One of the drawbacks of CIDR, as discussed in Chapter 2, "Introduction to Border Gateway Protocol 4," is that it can increase the difficulty of changing Internet service providers. If you have been assigned an address block that belongs to ISP1, and you want to change to ISP2, you almost always have to return ISP1's addresses and acquire a new address range from ISP2. This return can mean a painful and costly re-addressing project within your enterprise.
TIP
It cannot be overemphasized that the pain and expense of an address migration is sharply reduced when the addressing scheme is well designed in the first place.
Suppose you are a subscriber of ISP1, which has a CIDR block of 205.113.48.0/20, and the ISP has assigned you an address space of 205.113.50.0/23. You then decide to switch your Internet service to ISP2, which has a CIDR block of 207.36.64.0/19. ISP2 assigns you a new address space of 207.36.76.0/23. Instead of renumbering your inside systems, you can use NAT (see Figure 4-4). The 205.113.50.0/23 address space has been returned to ISP1, but you continue to use this space for the IL addresses. Although the addresses are from the public address space, you can no longer use them to represent your internetwork to the public Internet. You use the 207.36.76.0/23 space from ISP2 as the IG addresses and map (statically or dynamically) the IL addresses to these IG addresses.

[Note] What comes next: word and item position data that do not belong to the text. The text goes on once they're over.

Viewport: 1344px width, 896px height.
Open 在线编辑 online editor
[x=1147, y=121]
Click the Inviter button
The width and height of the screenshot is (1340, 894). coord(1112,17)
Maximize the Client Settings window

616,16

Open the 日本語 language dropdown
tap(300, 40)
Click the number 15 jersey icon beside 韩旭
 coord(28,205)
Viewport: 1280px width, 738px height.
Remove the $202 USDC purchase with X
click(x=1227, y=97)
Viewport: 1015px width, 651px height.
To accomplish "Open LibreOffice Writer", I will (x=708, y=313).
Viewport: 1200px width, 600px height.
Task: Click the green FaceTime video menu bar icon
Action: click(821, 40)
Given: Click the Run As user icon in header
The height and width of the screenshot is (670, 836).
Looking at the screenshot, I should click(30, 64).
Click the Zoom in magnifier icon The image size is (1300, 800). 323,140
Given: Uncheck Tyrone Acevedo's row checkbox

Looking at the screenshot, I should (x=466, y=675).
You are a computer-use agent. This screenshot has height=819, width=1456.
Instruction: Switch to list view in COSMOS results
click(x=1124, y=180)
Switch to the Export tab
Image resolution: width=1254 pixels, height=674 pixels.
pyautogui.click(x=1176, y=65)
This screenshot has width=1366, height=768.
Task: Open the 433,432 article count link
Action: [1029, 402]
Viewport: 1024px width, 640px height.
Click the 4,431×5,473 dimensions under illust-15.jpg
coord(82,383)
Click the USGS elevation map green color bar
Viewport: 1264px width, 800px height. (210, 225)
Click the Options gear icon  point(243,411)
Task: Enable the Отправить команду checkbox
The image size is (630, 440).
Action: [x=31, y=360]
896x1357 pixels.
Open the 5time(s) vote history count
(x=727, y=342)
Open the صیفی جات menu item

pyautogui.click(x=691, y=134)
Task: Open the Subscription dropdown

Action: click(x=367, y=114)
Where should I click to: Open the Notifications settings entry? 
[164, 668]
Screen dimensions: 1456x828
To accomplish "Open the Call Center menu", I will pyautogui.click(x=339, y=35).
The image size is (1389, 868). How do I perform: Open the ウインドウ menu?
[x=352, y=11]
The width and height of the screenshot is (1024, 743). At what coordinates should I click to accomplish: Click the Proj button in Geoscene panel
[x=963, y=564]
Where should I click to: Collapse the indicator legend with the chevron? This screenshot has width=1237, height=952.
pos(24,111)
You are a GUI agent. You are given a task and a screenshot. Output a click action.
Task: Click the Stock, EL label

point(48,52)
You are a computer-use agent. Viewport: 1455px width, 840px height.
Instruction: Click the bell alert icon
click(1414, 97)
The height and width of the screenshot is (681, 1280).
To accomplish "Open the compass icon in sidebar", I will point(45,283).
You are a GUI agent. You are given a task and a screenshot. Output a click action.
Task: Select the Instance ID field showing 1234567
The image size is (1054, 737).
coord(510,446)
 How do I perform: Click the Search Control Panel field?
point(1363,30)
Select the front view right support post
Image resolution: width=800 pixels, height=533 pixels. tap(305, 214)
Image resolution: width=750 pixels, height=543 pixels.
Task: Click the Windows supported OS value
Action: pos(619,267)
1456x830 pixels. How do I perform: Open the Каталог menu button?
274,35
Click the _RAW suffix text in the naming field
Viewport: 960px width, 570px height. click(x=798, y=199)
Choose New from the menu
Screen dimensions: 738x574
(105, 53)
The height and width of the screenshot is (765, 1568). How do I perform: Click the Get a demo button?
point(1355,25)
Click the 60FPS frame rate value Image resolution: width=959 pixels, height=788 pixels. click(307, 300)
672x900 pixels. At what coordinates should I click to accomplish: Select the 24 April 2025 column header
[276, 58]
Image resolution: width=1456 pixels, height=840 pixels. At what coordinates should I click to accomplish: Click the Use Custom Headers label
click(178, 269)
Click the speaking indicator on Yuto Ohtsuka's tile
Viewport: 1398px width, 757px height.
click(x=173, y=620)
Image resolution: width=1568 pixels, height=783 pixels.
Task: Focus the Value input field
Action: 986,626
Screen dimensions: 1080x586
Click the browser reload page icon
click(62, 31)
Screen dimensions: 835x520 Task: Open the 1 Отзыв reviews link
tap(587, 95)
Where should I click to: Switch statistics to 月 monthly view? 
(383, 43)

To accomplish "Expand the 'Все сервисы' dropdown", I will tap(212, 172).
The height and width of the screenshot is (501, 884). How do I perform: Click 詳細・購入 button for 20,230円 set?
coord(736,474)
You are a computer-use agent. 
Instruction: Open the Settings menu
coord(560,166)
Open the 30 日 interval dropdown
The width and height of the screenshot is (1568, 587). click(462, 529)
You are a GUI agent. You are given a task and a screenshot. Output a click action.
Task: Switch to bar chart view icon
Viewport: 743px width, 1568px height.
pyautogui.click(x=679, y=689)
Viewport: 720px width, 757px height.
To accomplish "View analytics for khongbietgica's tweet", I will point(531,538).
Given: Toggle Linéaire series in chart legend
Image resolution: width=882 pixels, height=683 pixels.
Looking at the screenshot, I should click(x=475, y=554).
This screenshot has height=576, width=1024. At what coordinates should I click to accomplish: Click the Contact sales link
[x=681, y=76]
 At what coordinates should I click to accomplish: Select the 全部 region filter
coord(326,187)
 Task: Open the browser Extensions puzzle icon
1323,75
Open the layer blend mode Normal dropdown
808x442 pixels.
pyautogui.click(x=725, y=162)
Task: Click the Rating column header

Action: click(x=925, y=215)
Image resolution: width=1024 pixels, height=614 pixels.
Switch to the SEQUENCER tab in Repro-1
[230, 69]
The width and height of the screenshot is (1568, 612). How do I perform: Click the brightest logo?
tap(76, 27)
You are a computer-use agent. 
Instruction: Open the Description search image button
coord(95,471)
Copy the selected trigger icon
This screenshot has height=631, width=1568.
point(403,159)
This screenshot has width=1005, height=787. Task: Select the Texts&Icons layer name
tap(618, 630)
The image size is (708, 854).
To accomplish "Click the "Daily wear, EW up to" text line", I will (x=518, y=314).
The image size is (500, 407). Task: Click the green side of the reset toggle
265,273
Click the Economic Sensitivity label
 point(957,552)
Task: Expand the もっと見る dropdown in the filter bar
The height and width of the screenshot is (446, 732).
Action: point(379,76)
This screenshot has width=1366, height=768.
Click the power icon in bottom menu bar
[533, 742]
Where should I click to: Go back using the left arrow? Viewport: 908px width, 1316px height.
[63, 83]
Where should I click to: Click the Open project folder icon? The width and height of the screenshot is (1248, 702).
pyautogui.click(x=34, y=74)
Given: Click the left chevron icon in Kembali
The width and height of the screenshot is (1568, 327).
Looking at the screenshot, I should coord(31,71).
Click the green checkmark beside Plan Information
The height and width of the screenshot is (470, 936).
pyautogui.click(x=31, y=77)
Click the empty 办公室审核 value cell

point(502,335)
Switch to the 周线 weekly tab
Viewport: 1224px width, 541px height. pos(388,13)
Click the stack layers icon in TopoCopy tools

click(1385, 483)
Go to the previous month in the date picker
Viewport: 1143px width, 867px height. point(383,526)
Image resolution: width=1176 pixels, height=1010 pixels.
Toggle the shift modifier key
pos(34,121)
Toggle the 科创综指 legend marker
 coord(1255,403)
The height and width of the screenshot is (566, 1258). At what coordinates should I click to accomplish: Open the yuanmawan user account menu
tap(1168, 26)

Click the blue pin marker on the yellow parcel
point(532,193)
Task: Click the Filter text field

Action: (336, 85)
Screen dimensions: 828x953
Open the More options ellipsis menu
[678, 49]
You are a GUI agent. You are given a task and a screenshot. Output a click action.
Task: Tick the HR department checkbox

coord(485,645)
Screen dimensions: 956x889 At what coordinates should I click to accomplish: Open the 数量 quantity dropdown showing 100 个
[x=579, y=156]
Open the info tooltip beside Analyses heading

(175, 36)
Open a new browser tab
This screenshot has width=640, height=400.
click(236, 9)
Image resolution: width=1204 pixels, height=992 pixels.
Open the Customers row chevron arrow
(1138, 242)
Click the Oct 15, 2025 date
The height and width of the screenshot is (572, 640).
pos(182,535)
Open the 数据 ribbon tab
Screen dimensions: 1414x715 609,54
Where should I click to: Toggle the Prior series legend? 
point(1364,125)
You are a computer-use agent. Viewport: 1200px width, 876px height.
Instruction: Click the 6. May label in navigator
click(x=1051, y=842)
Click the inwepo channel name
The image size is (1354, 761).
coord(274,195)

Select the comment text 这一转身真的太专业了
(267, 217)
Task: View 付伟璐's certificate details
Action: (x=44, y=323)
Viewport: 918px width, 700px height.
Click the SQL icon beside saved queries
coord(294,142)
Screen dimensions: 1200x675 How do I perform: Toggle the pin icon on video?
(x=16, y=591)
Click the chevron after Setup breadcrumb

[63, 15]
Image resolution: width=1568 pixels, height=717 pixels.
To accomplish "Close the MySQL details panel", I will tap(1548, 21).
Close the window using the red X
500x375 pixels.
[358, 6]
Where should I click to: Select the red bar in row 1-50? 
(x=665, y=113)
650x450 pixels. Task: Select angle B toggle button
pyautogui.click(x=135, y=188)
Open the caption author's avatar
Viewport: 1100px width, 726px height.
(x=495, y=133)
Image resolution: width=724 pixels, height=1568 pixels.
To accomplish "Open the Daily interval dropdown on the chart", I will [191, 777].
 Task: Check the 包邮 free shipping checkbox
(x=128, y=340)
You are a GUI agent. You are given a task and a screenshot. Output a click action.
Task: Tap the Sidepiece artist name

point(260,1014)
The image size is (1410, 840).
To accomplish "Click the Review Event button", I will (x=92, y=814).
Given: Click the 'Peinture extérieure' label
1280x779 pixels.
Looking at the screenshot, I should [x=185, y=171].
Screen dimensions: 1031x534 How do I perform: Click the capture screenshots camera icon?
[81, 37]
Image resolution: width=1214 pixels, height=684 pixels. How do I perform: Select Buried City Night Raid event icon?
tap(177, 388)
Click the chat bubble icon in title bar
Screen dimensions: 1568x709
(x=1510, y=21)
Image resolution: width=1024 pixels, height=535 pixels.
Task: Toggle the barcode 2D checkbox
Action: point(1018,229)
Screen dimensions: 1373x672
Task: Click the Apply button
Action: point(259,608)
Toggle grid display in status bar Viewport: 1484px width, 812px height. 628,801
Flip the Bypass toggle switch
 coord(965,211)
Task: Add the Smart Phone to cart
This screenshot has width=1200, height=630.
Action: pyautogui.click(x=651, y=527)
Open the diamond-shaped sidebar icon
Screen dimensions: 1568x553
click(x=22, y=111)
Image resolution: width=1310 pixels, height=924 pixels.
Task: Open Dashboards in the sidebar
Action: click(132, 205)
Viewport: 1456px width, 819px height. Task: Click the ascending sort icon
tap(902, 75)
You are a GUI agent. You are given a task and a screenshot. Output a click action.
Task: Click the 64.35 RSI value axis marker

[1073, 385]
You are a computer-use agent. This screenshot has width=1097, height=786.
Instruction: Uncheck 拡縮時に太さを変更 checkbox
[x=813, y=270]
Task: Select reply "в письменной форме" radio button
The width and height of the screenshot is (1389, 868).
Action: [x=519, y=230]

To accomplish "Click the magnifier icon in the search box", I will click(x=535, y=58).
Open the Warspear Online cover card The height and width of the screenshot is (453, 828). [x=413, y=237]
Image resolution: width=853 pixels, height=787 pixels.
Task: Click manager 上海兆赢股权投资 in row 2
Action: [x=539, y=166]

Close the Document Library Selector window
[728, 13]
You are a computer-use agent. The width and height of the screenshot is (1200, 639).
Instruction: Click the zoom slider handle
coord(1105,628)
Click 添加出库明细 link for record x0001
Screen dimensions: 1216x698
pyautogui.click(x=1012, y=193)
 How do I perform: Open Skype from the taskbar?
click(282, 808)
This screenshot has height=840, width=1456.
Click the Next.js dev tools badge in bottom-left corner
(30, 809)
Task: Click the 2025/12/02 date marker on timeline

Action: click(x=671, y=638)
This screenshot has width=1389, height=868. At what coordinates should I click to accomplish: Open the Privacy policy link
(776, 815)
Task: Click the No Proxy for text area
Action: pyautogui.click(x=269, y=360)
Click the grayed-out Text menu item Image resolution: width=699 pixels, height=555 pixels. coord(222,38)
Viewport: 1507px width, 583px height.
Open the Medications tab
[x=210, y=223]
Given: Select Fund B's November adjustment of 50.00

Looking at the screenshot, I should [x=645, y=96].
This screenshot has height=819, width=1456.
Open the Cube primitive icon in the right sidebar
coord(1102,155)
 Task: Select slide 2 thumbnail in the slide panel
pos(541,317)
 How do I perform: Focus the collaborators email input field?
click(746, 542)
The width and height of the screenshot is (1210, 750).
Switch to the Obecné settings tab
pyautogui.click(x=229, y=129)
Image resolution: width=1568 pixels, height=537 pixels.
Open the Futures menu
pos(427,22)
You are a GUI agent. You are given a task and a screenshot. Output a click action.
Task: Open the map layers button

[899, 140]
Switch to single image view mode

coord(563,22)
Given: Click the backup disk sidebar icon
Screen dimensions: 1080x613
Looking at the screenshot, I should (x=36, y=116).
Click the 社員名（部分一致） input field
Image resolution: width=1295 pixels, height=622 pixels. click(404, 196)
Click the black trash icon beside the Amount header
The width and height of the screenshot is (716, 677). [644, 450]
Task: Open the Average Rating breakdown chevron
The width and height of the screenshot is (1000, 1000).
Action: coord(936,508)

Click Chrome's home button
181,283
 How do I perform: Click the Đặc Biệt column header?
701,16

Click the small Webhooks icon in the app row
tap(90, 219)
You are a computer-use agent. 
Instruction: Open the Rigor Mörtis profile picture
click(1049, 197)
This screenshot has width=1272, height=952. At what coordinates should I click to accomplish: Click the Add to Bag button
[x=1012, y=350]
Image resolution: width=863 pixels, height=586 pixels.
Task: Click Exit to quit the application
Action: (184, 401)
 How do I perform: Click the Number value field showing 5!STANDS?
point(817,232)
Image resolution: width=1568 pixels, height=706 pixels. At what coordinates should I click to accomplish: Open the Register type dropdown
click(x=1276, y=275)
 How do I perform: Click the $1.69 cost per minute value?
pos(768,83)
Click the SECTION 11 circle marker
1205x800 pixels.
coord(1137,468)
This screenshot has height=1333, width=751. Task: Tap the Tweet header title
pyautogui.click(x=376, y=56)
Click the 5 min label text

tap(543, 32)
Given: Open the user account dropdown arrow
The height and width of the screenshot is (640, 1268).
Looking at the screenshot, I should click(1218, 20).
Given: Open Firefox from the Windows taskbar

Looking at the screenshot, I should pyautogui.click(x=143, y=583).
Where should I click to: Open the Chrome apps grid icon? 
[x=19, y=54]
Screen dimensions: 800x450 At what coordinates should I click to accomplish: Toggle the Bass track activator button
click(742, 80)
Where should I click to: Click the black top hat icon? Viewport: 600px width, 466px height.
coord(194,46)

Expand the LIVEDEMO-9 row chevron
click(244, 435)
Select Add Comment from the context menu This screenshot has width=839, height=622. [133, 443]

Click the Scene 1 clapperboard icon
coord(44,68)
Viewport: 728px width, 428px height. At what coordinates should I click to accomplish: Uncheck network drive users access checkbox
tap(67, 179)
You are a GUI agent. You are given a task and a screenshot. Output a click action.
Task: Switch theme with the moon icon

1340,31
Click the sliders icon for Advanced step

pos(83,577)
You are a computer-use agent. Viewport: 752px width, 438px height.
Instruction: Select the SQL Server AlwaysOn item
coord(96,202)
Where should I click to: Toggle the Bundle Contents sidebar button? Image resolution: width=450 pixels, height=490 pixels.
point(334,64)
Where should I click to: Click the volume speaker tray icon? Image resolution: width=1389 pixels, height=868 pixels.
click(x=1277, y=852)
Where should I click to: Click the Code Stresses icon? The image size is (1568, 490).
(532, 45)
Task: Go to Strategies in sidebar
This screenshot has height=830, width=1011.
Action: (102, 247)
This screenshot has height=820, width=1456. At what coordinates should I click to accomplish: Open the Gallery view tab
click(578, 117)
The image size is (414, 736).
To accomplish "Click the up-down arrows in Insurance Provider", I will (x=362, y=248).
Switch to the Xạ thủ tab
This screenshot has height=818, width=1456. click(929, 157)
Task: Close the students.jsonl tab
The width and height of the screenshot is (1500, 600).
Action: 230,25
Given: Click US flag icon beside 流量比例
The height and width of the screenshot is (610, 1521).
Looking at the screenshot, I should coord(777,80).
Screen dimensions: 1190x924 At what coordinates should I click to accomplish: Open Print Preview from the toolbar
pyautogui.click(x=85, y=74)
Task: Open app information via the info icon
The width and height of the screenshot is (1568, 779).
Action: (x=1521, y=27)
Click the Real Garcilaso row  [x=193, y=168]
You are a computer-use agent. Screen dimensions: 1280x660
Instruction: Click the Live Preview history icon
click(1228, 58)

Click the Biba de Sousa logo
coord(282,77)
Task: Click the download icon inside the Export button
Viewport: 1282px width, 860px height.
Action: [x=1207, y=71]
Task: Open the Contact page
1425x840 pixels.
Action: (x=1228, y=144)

F igure 4-4 This Enterprise Has an Inside Local Address Space That Belongs to ISP1 But Is a Subscriber of ISP2. It Uses NAT to Translate the IL Addresses to IG Addresses Assigned Out of ISP2's CIDR Block
The danger in using a scheme such as this is in the possibility that any of the inside local addresses might be leaked to the public Internet. If this were to happen, the leaked address would conflict with ISP1, which has legal possession of the addresses. If ISP2 is using appropriately paranoid route filtering, such a mistake should not cause leakage to the Internet. As Chapter 2 emphasized, however, you should never make the assumption that an AS-external peer is filtering properly. Therefore, you must take extreme care to ensure that all the IL addresses are translated before packets are allowed into ISP2.
Another problem arising from this scheme is that ISP1 will probably reassign the 205.113.50.0/23 range to another customer. That customer is then unreachable to you. Suppose, for example, that a host on your network wants to send a packet to newbie@ISP1.com. DNS translates the address of that destination as 205.113.50.100, so the host uses that address. Unfortunately, that address is interpreted as belonging to your local internet and is either misrouted or is dropped as unreachable.
The moral of the story is that the migration scheme described in this section is very useful on a temporary basis, to reduce the complexity of the immediate move. Ultimately, however, you should still re-address your internet with private addresses.